Second: unlike SPEW and unlike comrades Craig and Sharpe, we do not think that the rightwing character of the Blair administration means that the Labour Party has ceased to be the Labour Party or to be a mass bourgeois workers' party. Hence, we do not think that there is a present objective dynamic towards the creation of a new party based on nothing more than the idea that the working class should have independent political representation within the existing capitalist political order. There already is such a party: the Labour Party.

It has been a remarkable feature of this debate that both I and other comrades have made this argument repeatedly, and that comrades Craig and Sharpe have never responded directly to it, instead shifting sideways onto other ground. Until they produce some serious counter-arguments, we are entitled to conclude they are, in fact, unable to defend the claim that the Labour Party under Blair has ceased to be a mass bourgeois workers' party.

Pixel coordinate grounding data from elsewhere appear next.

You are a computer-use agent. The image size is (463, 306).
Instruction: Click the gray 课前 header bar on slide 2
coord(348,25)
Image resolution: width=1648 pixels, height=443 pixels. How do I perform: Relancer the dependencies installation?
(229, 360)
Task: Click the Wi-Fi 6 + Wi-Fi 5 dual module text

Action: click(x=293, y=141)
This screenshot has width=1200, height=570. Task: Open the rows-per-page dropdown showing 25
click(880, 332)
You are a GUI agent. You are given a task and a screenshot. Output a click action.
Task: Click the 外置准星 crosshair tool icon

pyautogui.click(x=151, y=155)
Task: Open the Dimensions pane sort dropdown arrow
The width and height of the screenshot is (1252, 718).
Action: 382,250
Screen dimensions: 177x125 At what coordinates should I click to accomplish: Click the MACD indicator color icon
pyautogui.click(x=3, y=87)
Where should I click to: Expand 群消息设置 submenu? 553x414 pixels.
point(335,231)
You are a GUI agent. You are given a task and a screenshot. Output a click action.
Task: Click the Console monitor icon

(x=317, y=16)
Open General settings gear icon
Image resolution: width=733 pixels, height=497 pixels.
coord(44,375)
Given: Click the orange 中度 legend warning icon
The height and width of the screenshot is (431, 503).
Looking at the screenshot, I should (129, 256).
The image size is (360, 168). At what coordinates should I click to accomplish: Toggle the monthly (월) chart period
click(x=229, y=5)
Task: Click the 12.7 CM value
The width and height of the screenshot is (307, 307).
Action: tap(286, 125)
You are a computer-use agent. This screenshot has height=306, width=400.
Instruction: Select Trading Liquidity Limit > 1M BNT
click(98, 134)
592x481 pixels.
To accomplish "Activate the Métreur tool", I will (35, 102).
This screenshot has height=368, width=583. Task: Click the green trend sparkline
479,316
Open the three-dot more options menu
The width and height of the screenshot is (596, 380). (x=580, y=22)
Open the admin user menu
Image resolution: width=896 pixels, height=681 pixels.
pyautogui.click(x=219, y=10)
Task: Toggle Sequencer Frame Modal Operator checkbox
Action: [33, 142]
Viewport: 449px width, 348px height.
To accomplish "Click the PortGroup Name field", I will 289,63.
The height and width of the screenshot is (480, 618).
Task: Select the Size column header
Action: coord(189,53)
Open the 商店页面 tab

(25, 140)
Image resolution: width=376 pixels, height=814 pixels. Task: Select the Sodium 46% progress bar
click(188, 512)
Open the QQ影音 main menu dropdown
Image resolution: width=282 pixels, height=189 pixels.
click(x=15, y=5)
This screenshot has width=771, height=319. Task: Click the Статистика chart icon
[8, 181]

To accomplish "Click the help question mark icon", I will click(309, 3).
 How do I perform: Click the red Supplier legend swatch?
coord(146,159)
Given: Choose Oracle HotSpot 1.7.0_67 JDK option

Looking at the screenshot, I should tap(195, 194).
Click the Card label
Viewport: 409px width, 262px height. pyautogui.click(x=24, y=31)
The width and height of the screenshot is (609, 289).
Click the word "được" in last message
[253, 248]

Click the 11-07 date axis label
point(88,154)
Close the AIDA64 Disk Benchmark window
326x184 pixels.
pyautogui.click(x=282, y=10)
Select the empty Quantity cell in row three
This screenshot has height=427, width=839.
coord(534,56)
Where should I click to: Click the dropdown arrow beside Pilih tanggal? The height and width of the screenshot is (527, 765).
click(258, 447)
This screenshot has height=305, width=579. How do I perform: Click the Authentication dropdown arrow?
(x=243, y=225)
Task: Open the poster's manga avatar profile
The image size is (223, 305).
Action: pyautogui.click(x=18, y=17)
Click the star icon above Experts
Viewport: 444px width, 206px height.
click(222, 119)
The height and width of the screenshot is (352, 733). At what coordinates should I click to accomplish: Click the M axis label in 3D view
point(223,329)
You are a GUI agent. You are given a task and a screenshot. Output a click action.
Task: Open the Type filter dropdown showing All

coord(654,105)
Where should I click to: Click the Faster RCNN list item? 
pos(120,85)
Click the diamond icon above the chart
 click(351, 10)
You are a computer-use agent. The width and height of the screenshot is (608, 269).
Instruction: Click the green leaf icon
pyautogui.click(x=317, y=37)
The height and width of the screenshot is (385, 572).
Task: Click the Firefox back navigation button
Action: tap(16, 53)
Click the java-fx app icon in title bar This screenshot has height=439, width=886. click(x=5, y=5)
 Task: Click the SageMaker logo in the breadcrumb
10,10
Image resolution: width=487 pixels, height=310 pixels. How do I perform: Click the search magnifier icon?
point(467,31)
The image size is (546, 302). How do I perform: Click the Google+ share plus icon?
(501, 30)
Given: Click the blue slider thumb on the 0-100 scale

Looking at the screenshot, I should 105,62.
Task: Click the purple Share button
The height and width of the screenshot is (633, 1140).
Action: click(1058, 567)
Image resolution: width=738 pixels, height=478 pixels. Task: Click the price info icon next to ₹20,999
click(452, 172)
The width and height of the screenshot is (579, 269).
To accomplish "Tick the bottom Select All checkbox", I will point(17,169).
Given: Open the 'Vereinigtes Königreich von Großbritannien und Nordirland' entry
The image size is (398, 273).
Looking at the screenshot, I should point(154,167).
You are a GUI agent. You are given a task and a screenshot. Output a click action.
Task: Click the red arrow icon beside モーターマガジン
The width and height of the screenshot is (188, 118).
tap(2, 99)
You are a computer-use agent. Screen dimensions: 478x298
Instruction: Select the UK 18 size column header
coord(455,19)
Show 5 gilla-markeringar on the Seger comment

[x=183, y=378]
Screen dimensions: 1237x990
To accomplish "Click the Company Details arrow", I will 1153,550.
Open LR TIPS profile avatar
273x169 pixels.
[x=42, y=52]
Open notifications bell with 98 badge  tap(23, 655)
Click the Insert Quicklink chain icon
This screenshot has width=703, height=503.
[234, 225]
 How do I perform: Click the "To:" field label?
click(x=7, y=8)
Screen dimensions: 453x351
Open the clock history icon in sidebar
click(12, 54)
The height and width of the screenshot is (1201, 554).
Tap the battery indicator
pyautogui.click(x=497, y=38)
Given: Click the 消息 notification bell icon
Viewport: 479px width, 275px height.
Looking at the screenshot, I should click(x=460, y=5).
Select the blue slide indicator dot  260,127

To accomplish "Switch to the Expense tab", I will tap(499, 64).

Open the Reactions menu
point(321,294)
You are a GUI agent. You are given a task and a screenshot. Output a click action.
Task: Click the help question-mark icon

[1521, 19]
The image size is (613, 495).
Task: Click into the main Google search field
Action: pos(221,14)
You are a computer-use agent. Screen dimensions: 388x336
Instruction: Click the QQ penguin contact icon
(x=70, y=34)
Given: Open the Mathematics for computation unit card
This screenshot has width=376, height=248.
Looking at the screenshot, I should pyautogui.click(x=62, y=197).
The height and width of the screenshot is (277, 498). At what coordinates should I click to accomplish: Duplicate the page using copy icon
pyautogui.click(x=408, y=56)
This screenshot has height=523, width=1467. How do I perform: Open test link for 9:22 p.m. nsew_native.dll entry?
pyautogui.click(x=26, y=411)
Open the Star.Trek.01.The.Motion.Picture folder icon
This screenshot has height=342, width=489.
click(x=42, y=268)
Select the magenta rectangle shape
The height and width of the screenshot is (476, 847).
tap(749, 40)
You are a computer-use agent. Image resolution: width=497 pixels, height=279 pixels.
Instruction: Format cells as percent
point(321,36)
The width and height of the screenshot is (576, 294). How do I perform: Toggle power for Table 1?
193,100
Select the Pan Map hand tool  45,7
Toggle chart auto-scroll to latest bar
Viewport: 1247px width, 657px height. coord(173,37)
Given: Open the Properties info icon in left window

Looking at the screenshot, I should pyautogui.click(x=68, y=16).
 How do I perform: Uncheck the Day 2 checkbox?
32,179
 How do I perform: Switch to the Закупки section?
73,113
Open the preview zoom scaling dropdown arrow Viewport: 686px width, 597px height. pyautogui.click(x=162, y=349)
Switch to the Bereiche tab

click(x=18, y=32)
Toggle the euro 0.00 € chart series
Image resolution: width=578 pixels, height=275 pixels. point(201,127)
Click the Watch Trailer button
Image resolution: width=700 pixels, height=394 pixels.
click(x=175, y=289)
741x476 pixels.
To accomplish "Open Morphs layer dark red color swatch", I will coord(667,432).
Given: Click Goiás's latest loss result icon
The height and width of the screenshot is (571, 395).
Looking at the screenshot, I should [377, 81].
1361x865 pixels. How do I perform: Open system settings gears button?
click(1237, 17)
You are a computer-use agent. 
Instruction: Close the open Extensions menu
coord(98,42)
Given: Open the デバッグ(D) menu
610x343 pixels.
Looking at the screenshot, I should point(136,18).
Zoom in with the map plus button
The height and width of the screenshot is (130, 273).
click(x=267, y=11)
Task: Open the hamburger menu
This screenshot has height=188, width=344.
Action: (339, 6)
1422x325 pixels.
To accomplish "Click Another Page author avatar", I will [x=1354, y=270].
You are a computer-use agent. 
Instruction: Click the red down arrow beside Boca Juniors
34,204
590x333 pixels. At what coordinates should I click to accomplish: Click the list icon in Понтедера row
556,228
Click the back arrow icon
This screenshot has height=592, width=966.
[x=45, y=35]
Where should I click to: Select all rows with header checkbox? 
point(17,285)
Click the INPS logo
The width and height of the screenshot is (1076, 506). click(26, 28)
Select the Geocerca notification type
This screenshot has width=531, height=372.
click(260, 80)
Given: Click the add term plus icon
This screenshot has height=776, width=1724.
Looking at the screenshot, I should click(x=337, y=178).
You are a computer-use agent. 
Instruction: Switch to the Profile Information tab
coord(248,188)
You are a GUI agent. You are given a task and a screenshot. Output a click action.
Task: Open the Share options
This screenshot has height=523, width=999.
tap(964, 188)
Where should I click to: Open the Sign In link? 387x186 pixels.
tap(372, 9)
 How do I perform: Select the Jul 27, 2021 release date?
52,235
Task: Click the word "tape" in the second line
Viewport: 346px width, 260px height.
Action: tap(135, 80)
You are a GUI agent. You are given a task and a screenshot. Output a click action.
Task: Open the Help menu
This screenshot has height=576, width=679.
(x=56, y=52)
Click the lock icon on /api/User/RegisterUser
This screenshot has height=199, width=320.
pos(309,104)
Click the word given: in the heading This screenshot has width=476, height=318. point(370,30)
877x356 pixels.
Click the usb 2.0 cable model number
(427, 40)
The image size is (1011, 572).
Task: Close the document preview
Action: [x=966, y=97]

In this respect we have some common ground with both the Morning Star's CPB and with the far left within the Labour Party. Our difference with these groups on this issue is that we do not fetishise the Labour Party, and that we do not imagine that Labour, which was always a loyalist and imperialist party, can be 'reclaimed' or that the old Labour-trade union 'broad left' can be recreated on the basis of a politics of nostalgia for the 1950s-70s.

A united party of the Marxist left

Third: we think that the most urgent task of the Marxist left - again, including the SWP, SPEW, Permanent Revolution, Workers Power, Morning Star/CPB, Labour Briefing and all the smaller groups inside and outside the Labour Party - is to put its own house in order. That is, to break with bureaucratic centralism and unite in a common organisation which will openly defend a Marxist political programme (both inside and outside the Labour Party).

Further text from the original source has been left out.